▶ [Exercise]
Retype the entries below exactly, and keep every picture out of your version.

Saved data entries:
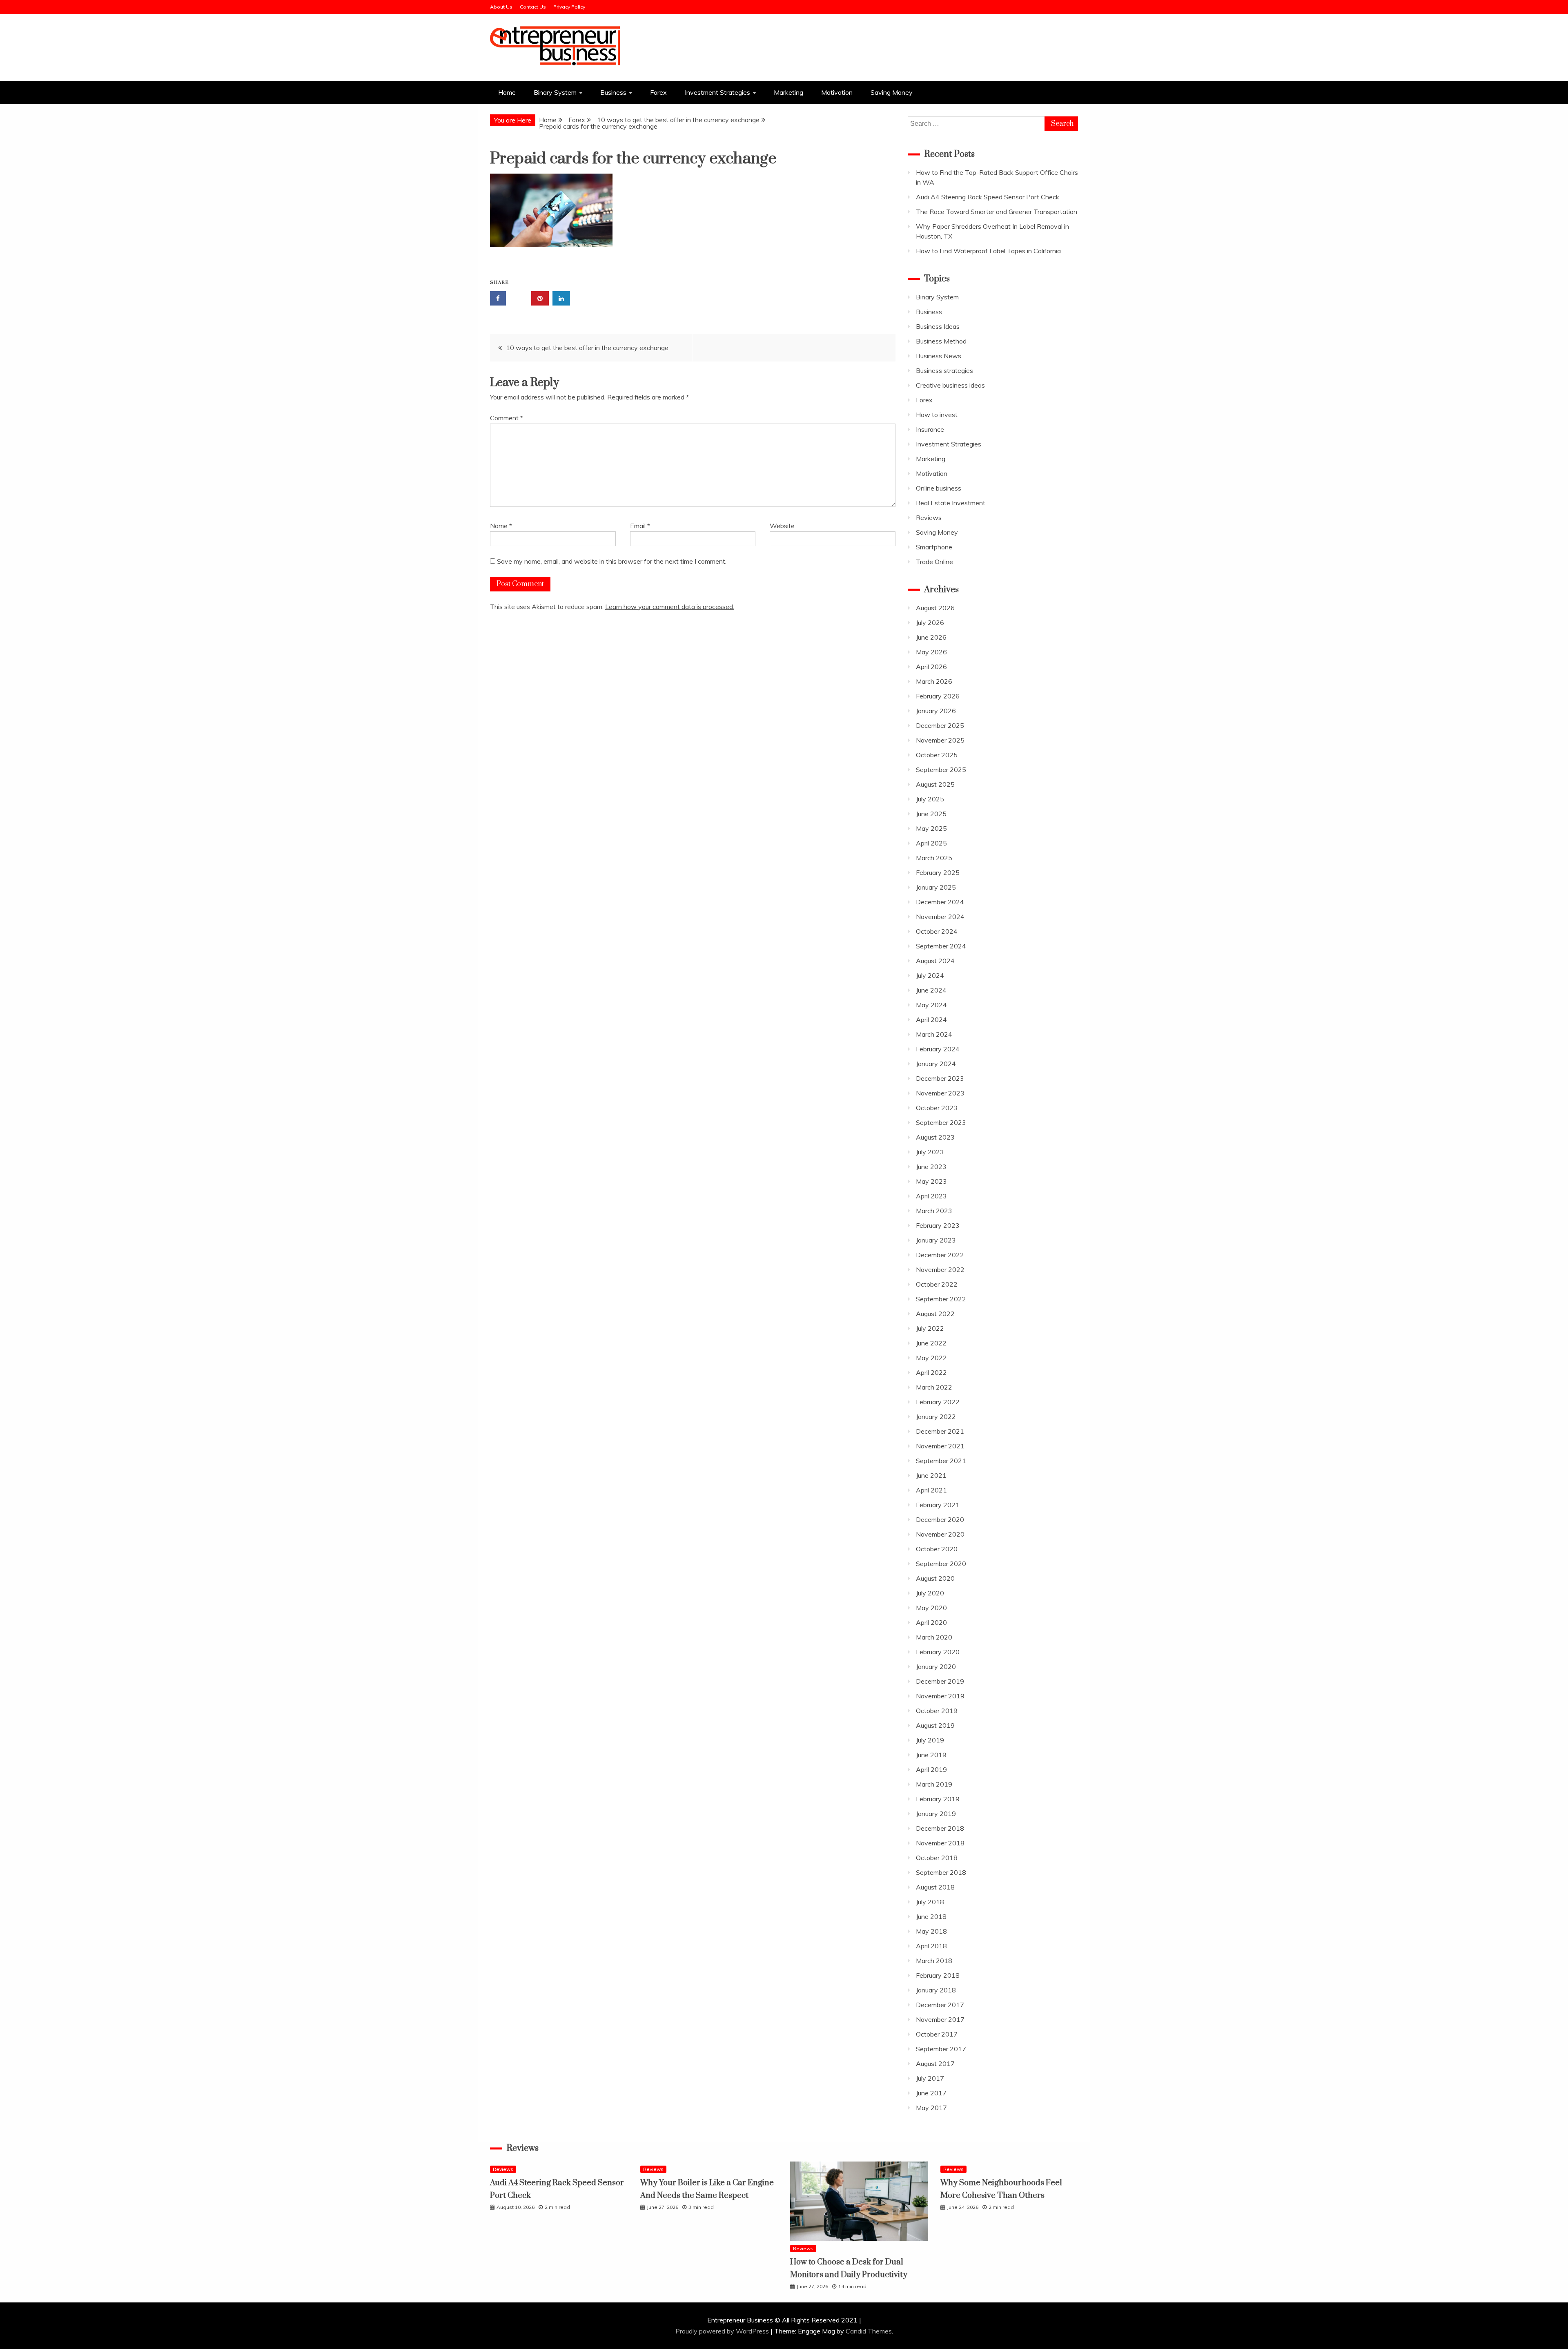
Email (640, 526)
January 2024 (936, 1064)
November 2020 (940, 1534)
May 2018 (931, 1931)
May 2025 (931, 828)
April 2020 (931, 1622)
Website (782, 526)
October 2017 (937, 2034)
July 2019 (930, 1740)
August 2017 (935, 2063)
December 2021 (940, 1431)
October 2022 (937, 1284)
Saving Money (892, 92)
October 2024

▶ [Task output]
Email (640, 526)
January 2024 (936, 1064)
November 2020 (940, 1534)
May 2018 (931, 1931)
May 2025 (931, 828)
April 2020 (931, 1622)
Website (782, 526)
October 2017 (937, 2034)
July 2019 (930, 1740)
August 2017 (935, 2063)
December 2021 (940, 1431)
October 2022 (937, 1284)
Saving Money (892, 92)
October 2024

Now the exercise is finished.